- [Entries on target coordinates]:
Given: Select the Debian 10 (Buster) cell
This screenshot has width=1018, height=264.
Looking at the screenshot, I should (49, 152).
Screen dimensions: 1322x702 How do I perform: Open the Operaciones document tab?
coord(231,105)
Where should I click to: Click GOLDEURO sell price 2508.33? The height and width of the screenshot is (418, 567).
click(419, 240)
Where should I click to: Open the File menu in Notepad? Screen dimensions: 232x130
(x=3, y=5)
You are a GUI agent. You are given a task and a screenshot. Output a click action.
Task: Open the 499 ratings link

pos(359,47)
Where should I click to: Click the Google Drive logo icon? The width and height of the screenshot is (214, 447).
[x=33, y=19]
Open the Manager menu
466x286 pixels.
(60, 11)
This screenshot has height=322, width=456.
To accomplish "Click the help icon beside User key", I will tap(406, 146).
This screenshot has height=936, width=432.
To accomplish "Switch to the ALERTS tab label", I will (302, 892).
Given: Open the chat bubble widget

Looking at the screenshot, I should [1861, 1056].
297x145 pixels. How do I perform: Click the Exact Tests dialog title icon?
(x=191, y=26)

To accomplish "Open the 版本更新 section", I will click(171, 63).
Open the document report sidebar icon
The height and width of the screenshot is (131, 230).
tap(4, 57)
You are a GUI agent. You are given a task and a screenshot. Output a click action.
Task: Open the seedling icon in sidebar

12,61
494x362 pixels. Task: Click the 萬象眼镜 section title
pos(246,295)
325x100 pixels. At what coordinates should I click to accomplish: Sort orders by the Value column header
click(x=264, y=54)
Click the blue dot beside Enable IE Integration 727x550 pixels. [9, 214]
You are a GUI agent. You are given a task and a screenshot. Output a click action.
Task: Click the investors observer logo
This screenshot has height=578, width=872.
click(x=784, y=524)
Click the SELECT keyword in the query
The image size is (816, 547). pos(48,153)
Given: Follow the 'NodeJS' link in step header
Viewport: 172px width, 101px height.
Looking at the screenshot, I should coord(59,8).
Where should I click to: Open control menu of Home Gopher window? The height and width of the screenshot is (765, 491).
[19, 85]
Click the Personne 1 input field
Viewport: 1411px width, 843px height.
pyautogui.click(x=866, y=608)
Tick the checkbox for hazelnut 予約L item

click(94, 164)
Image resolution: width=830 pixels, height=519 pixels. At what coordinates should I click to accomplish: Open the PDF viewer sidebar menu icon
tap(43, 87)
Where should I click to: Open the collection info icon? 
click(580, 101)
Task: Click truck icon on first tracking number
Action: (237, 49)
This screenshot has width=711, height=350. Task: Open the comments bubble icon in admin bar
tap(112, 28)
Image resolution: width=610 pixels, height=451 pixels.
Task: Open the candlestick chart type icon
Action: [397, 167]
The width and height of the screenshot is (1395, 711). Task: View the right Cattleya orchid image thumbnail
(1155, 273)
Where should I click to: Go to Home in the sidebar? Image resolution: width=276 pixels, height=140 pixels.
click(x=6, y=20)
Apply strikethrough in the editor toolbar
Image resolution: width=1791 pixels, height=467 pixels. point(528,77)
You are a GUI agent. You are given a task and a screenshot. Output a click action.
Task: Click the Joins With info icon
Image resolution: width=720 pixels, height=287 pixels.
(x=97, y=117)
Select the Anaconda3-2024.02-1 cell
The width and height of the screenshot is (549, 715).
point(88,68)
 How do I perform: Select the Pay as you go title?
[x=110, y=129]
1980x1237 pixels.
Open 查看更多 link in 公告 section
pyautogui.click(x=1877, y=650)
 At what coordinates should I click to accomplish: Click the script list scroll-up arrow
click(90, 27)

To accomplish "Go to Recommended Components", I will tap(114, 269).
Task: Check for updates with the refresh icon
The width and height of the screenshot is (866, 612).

- [WORK TO DO]:
Rewrite the records starting at the line containing "How do I perform: Select" and ending at the end of the records, requests included. Multiply every coordinate in the answers by 2.6 and round each result to a whole number, with halves rounded up.

- [ANSWER FOR THIS EXERCISE]:
 How do I perform: Select the Pay as you go title?
[x=286, y=335]
1980x1237 pixels.
Open 查看更多 link in 公告 section
pyautogui.click(x=4880, y=1690)
 At what coordinates should I click to accomplish: Click the script list scroll-up arrow
click(234, 70)

To accomplish "Go to Recommended Components", I will tap(296, 699).
Task: Check for updates with the refresh icon
The width and height of the screenshot is (866, 612).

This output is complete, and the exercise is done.